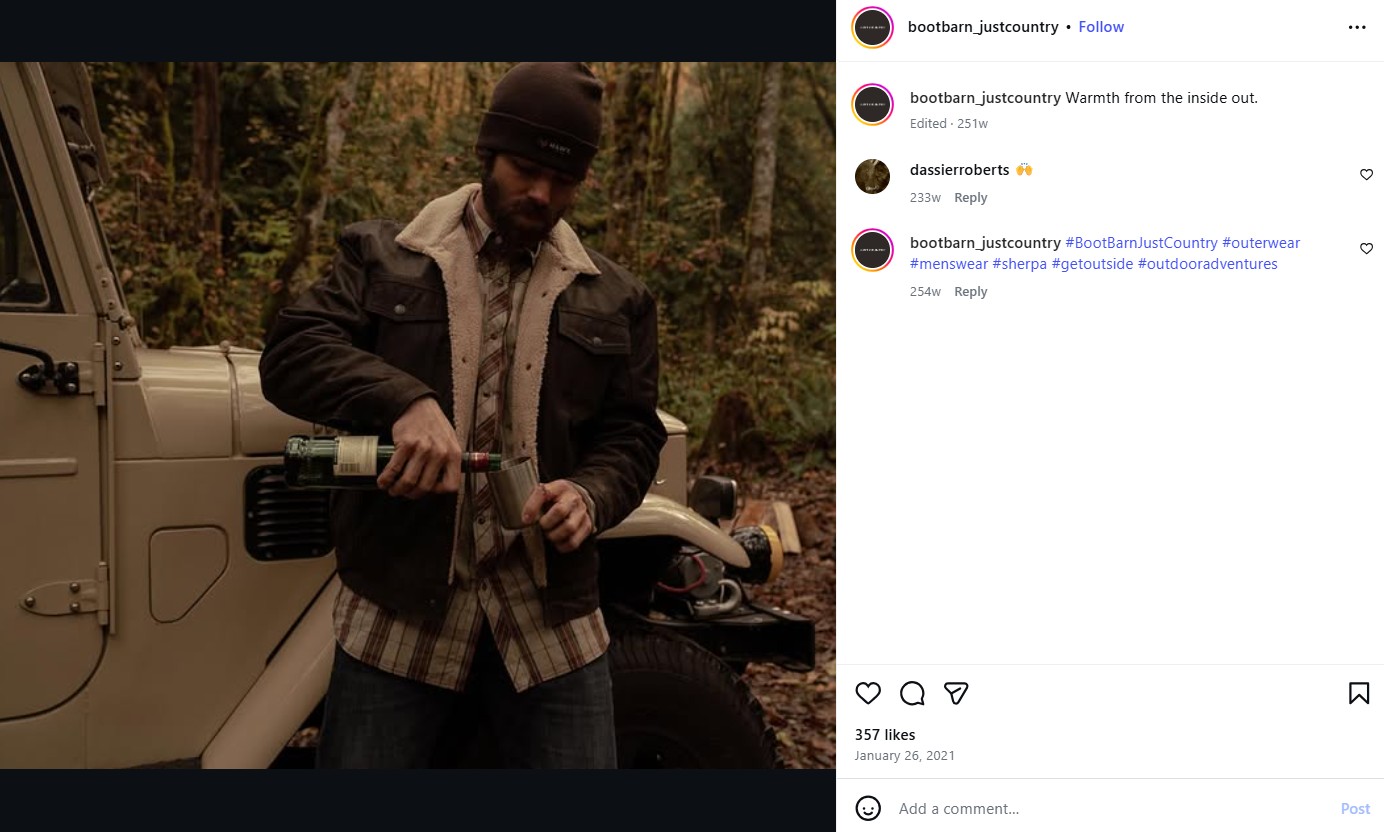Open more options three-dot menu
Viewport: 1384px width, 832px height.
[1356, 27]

○ ○ ○

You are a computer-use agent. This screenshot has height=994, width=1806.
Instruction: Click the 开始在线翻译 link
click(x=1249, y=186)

○ ○ ○

▸ **DESCRIPTION OF THE TASK**: Repeat the listing lines from the one containing "You are a computer-use" through the one containing "click(x=1249, y=186)", inclusive.

▸ **SOLUTION BELOW**:
You are a computer-use agent. This screenshot has height=994, width=1806.
Instruction: Click the 开始在线翻译 link
click(x=1249, y=186)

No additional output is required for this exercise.